Book Review: Home by Amy Smyth Miller (A Memoir of Family, Forgiveness and Healing from Complex PTSD)


Thank you to #NetGalley and #AtmospherePress for an advanced copy of this book to both read and review!   #HOME #PTSD #Memoir

Amy Smyth Miller  had a very rough start to life being raised in a dysfunctional family.  She literally was moved countless times, sporadically even homeless. She switched schools so many times in the course of several school years, it was hard to keep up with the storyline where she was at and which grade. 

The parents of this family were disturbed with deep seated emotional issues that needed help.  They seemed to be the only ones that didn't realize it! And thus, we have children at the mercy of bad parenting.   

I have worked in foster care homes through CASA that  had more assistance for both children and parents than this family ever got. Our main character, the oldest sibling,  was neglected, made to take care of younger children when she was just a child, and not given direction.  Support should be a given in a healthy home but it wasn't in hers. Being deprived of food and suitable clothing for school put her on the receiving end of ridicule.  Her childhood was stressful, chaotic and depressing.

The book was well written but it is heart-wrenching to read. It's an honest portrayal of a life, a childhood, without much to celebrate. Her life was focused on survival, how to push ahead when everything is knocking you down and going wrong.  We see, underneath it all, an air of resilience of this author to survive in spite of it. 

Parts of the story were relatable to me.  What goes on in the four walls of a house many do not know.  Her book opened up our eyes to what lies within hers.  More people, e.g. teachers, administrators, should have brought this to the attention of Children Services.  The travesty was taking care of children was not a priority for either parent but trying to meet their own needs was.   

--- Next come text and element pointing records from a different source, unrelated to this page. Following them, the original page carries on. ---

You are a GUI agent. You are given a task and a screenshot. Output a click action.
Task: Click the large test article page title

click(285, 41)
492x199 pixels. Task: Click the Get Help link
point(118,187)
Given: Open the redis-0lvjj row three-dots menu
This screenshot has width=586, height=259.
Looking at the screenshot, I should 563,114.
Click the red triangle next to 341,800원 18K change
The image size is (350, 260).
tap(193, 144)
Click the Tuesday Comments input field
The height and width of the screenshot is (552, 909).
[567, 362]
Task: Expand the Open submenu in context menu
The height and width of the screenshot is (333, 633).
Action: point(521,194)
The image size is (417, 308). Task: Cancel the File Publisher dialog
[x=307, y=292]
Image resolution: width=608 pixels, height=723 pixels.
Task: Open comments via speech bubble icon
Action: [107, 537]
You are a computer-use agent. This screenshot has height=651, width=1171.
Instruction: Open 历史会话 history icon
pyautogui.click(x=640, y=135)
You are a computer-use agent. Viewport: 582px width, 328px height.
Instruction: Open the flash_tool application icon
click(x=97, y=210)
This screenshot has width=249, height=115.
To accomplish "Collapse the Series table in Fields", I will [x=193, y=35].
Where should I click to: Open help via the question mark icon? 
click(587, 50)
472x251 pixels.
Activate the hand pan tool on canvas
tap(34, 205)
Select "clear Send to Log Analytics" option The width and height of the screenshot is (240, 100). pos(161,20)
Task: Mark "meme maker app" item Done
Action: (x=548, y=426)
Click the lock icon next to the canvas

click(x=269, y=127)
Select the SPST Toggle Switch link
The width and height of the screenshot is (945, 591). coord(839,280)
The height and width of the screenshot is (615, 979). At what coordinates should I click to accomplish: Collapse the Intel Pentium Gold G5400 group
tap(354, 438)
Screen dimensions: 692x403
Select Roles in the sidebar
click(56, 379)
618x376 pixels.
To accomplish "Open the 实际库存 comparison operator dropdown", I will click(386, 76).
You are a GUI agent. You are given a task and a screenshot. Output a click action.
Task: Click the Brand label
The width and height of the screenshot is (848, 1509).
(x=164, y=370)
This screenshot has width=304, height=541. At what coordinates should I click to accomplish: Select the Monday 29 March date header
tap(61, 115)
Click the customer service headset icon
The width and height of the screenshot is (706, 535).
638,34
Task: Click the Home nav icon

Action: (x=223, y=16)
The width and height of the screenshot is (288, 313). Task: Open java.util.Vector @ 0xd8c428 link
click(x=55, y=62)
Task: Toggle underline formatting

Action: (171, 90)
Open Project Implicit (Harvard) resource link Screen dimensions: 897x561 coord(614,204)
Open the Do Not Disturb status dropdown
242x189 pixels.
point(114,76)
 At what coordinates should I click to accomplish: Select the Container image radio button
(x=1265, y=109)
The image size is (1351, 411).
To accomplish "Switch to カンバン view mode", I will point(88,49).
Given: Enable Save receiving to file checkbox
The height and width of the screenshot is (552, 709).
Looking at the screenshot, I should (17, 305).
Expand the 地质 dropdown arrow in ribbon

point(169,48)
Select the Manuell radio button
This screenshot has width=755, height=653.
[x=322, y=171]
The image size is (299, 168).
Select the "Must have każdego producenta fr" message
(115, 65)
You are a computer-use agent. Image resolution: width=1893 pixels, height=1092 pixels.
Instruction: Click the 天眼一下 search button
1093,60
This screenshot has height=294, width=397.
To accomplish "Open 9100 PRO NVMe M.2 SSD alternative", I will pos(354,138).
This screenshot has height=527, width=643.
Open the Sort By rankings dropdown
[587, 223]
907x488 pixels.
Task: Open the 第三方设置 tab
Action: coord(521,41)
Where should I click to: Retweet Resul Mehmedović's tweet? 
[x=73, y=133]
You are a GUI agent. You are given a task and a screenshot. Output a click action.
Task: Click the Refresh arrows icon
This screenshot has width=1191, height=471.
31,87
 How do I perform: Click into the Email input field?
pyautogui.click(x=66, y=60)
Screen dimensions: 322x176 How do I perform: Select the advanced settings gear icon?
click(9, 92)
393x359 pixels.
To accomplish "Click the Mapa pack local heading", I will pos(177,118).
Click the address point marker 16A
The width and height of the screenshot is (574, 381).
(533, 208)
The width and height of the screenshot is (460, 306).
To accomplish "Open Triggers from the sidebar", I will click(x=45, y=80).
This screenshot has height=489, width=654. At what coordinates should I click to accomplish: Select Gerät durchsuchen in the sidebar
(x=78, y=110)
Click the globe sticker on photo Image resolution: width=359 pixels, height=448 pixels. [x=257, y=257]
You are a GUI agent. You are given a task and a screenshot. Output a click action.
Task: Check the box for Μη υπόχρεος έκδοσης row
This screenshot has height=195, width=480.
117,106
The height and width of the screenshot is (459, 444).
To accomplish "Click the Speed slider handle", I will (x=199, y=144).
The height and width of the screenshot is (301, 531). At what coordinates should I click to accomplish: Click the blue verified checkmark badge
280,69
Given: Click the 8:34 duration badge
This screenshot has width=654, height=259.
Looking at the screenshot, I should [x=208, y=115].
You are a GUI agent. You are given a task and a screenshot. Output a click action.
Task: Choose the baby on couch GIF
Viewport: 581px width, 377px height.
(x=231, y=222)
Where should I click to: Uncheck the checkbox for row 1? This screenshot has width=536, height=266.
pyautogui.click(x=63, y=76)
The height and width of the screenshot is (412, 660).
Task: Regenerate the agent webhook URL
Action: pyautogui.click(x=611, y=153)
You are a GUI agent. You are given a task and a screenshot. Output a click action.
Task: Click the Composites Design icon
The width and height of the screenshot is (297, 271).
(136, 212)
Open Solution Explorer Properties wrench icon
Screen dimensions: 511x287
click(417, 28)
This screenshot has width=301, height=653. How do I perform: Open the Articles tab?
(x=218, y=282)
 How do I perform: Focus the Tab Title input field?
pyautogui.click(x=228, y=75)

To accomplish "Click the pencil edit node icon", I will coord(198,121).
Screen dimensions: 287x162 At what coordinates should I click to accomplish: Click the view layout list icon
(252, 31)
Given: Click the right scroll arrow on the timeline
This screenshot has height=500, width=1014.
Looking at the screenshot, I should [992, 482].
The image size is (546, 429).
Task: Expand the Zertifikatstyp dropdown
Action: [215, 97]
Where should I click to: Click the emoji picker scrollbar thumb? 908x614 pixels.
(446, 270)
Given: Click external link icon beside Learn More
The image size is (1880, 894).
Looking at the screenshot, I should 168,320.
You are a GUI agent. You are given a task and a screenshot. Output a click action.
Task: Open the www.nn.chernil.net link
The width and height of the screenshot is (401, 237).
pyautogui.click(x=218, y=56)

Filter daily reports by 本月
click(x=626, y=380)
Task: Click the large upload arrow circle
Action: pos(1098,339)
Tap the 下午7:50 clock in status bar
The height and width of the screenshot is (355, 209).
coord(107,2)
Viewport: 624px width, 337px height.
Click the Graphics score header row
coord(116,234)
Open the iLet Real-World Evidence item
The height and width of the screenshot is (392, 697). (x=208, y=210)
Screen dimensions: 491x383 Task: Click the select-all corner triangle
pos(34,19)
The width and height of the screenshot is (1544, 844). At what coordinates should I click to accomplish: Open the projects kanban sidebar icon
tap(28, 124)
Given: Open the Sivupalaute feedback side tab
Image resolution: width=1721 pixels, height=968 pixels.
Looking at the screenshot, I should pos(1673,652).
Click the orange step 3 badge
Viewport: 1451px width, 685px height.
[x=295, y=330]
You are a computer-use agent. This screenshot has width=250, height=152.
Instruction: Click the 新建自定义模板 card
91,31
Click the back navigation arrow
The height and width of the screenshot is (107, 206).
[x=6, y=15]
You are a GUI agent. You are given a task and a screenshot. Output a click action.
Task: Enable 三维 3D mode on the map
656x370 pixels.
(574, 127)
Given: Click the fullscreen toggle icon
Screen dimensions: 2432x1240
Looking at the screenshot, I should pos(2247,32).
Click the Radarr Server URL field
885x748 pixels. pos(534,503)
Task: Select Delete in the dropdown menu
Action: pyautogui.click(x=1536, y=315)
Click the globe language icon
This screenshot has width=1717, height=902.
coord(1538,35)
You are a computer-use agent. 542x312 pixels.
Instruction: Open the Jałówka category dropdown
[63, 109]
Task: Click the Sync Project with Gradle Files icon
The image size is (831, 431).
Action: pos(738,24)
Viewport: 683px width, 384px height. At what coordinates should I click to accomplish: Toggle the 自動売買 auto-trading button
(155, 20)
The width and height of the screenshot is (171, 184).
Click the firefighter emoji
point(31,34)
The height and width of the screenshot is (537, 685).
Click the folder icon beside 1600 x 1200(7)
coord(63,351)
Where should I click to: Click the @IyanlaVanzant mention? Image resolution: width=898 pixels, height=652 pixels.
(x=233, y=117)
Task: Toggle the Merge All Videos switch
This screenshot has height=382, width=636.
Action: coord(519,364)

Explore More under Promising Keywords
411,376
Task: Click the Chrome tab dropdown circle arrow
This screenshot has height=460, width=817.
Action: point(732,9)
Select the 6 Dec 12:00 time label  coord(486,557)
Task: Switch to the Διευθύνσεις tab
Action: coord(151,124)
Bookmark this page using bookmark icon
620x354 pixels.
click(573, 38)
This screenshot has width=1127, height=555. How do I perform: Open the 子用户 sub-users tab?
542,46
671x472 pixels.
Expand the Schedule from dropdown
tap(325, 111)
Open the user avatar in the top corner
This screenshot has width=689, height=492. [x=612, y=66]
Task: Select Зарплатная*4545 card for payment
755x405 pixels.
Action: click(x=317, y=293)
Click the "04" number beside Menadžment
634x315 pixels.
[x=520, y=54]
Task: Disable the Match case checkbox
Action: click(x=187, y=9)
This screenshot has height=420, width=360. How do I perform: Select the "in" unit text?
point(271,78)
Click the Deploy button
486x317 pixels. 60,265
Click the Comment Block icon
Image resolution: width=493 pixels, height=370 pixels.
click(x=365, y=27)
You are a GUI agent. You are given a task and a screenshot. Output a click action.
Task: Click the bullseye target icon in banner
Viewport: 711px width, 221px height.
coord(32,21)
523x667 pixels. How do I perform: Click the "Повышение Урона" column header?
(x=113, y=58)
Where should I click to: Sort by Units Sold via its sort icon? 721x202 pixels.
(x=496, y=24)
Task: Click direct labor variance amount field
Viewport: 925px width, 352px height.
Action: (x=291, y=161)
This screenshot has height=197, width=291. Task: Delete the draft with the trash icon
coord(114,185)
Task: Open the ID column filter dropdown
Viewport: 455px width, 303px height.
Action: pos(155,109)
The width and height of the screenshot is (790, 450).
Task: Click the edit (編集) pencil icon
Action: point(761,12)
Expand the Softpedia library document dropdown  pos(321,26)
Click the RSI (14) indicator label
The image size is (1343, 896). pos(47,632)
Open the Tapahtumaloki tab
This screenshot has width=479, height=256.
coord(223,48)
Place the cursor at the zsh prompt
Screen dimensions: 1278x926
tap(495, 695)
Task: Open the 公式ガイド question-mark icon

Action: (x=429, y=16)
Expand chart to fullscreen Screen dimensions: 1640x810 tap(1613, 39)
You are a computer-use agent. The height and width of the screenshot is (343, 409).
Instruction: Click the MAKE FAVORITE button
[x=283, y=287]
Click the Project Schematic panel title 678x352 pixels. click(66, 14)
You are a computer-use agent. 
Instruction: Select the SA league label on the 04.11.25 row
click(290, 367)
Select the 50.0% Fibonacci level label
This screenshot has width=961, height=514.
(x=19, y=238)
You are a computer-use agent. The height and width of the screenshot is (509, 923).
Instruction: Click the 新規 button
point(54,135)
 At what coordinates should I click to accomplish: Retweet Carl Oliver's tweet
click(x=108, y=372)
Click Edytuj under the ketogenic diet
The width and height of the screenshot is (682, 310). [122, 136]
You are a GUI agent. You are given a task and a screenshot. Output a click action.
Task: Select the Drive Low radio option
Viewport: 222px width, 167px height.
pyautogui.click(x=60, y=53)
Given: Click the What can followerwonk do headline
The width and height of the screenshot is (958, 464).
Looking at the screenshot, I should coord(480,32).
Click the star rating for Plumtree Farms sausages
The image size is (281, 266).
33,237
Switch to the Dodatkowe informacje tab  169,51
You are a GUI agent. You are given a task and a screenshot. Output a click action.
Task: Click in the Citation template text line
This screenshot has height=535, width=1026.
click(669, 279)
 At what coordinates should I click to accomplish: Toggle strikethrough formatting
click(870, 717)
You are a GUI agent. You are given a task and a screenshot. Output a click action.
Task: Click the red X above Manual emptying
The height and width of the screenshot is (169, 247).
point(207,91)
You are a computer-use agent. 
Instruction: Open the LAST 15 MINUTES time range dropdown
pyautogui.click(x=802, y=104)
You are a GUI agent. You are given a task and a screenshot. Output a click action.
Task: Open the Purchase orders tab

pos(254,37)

The author is extremely honest about her parents and forthcoming about herself as well, which made the novel much more meaningful. She does not sugarcoat anything and we see what it is like for a child that has to basically fend for themselves and at times, their parents.  The details are intentional and needed but at times, perhaps there could have been less because it did seem to get redundant in places.

I have mixed feelings about the author’s willingness to forgive her parents and her making the assumption some of the blame for her own poor choices was with her.  Having been of a part of a dysfunctional family and working in the past with a few of those types of families, children are too quick to assume some sort of responsibility for their parents’ short comings.  Personally, I don’t feel excusing bad behavior is a good solution or a good recovery plan. I would rather see a child from this type of home recognize the issues; forgive the parent at some level for the pain they inflicted and then move on.  Accepting responsibility for choices made by a child in a home that’s dysfunctional is putting some of the blame on the shoulder of the child. 

Hopefully that is what this book does for others, helps them recognize nobody gets a free pass for bad parenting. And that parenting can directly cause children to make poor decisions.  But, if  learning occurs after much thought, reflection and therapy what was wrong and what lessons we should have been taught, we can prevent a repeat cycle.  We can learn and grow from the despair, from the ashes of our own childhood.

Note:  Complex PTDS is addressed in this story and explained quite well! 

 *****Read the book and see what you surmise.  It is a moving story and opens your eyes to what a home is not for many children.